People began to look harder into the past. On September 3, 1973, Simon Wiesenthal, a freelance Nazi hunter who had played a role in the capture of Adolf Eichmann, wrote to Dr. Adalbert Rückerl, director of the Central Office of the State Justice Administration for the Investigation of National Socialist Crimes, in Ludwigsburg, Germany.
“I have information that Dr. Hubertus Strughold participated in experiments with human beings in Ravensbrück,” Wiesenthal wrote. “We don’t have the name in our archive. The information states that the experiments were in context of the German Air Force.”

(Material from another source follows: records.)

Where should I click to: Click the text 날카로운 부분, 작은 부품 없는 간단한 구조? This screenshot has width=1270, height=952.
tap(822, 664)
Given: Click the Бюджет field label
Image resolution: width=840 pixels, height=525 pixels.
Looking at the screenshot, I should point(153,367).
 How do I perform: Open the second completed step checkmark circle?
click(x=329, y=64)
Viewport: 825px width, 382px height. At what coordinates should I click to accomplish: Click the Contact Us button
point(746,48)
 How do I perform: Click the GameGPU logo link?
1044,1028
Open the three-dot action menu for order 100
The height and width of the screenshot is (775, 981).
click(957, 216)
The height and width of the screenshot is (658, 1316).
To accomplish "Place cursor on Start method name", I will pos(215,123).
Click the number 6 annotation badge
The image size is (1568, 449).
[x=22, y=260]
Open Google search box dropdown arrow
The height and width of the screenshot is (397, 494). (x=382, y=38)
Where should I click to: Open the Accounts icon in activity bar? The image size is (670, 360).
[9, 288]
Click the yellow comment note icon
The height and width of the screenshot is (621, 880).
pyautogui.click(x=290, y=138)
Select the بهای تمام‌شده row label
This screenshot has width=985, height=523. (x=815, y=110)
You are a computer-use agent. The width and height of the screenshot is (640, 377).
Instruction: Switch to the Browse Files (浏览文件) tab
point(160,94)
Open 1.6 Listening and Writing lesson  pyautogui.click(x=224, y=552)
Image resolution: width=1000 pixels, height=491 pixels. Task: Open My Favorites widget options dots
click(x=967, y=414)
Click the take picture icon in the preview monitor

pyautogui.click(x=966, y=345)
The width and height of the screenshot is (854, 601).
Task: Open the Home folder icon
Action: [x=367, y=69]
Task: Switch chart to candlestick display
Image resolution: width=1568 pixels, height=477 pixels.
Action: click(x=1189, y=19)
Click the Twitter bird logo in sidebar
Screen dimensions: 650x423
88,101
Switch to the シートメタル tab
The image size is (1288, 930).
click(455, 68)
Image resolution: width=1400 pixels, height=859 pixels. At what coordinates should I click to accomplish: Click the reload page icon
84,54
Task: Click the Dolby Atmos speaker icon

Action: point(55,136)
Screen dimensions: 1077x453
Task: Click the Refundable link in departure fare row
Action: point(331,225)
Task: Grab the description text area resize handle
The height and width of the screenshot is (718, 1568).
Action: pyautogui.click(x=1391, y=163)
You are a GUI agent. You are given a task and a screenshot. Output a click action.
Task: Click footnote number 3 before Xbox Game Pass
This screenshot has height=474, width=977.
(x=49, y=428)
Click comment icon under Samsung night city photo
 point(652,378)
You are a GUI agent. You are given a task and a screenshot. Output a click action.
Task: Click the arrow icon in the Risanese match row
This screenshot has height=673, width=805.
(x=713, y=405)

Dr. Adalbert Rückerl told Simon Wiesenthal that he would look into it. A few months later, Rückerl wrote back to Wiesenthal to say that a comprehensive investigation had been done and that the Central Office could not find any direct evidence of Strughold’s personal participation in the medical crimes. Rückerl provided Wiesenthal with a copy of the documents pertaining to the conference, “Medical Problems of Sea Distress and Winter Distress,” at the Hotel Deutscher Hof in Nuremberg in 1942, including the travel expenses that Strughold had submitted and the amount he was paid to attend. The Luftwaffe doctors in attendance had discussed the medical data of murdered people. But knowledge was not a crime, and there was no further action for the Central Office of the State Justice Administration to take, Rückerl said.